Heading home from the service, I reflected on how much energy it takes to make church happen against the ongoing pandemic headwind. We didn’t just taken off a Sunday or two because of a blizzard; we radically altered our pattern of worship and interaction for more than a year. And we kept altering that pattern as we went along. We spent lots of energy figuring out how to make things work when we couldn’t do anything the usual way.
We’re still doing that. Not just because of ongoing restrictions, but because we’ve been changed by what we’ve been through. The past year consumed an incredible amount of energy on so many fronts: in figuring out the right course of action, in adapting to new ways of interacting, and just in surviving amidst so much fear, isolation, and weirdness.

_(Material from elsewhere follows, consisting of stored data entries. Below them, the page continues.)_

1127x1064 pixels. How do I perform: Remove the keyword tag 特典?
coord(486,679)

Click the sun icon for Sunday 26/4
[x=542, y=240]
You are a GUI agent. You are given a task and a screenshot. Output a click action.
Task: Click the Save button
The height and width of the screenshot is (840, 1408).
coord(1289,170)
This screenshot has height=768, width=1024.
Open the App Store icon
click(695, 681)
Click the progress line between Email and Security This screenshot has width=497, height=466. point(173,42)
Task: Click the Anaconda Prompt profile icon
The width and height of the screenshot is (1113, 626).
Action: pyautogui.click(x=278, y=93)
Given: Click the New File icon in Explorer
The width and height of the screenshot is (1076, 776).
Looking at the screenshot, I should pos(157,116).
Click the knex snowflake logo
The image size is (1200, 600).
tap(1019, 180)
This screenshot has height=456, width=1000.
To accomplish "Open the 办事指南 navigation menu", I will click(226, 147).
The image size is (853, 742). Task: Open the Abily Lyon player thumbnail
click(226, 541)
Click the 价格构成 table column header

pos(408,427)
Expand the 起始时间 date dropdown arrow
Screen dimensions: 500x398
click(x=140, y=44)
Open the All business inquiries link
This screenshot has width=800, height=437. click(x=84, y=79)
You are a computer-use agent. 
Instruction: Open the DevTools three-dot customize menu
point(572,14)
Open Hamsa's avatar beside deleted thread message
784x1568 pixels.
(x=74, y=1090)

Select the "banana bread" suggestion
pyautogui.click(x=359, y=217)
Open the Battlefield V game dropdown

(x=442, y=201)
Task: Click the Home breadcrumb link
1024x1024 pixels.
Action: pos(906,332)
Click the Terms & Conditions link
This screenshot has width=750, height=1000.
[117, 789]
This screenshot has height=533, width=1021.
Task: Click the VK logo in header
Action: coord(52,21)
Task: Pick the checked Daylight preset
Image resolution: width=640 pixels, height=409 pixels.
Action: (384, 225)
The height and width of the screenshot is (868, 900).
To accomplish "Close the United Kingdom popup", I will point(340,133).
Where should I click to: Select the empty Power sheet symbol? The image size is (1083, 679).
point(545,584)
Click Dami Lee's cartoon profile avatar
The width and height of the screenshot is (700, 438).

Genesis 32 tells the story of Jacob wrestling with God through the night. Jacob ultimately prevailed, but he came away a changed man. God had given him a new name; no longer Jacob (meaning “heel,” a reference to his being born grasping the heel of his twin, Esau), but Israel, “contends with God.” He’d also been injured in the fight. God dislocated his hip, and he left the place of their wrestling match limping. Israel named the place Penuel, meaning “facing God,” because, as he said, “I have seen God face-to-face.”
I feel some kinship with Jacob/Israel. The pandemic has injured us. Our names may not have changed, but we aren’t the same people we were sixteen months ago. Wrestling with forces beyond one’s control has a way of changing a person, inviting reflection and reevaluation.
All that’s to say, I don’t think there’s a way for us to just get back to normal. Whatever is next, wherever God calls us to go, we go as people forever changed by what we’ve been through. It’s too early to say exactly how we’ve been changed; the injury is a little too fresh.
We will, undoubtedly, find a new normal. But before we jump to it, we must take time to rest and to heal. Encountering God is too important an event to just rush past.